Quelques instants plus tard, ce furent des coassements aigus et enjoués qui interrompirent le silence baignant la clairière. Une grenouille apparut au même endroit que le cerf, bondissant aussi haut que possible pour se faire remarquer. Personne ne fut capable de se retenir de sourire, hormis Hyunjin qui se contenta de suivre la grenouille des yeux alors qu'elle approchait de Mira, laquelle lui présentait ses paumes. Un dernier bond et le batracien rencontra sa peau, provoquant la même réaction qu'entre Naeun et son cerf. Mira paraissait plus joyeuse encore que sa jumelle, son sourire plus éclatant que jamais. L'éclat doré eut à peine disparut au fond de son cœur qu'elle leva les yeux sur Hyunjin, dans lesquels brillaient la hâte qu'elle ressentait pour lui.

Hyunjin, lui, était désormais partagé entre une certaine excitation et les angoisses qui ne le quittaient plus. Son attention se porta de nouveau sur le point d'arrivée des compagnons. Il n'avait plus qu'à attendre pour voir le sien venir à lui. Quelle créature la Nature avait-elle choisie pour lui ?

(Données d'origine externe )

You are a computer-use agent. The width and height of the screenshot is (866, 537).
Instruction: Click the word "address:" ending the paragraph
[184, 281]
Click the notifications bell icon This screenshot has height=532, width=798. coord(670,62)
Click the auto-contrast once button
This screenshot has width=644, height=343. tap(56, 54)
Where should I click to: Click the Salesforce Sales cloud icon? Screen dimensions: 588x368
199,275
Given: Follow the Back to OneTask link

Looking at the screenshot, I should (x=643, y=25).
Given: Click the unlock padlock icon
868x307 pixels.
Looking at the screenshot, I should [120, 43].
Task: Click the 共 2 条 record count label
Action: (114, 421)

Un bourdonnement, un bruissement ou un chant d'oiseau coupaient parfois le silence, mais celui-ci retombait aussitôt, comme si rien ne s'était passé. Ce n'était que le calme de la nature.

Les secondes s'écoulèrent, plus longues et lourdes les unes que les autres, sans qu'aucune créature surgisse des bois ou du ciel. Les angoisses de Hyunjin criaient dans son esprit, transformaient les sourires et les regards rassurants qu'il croisait en rictus de peine et de désespoir. L'éclat de l'Arbre diminuait progressivement, tout comme les crépitements sous sa peau. Bientôt, l'un et l'autre disparurent, et la nature elle-même se tut.

Aucune créature ne viendrait pour lui.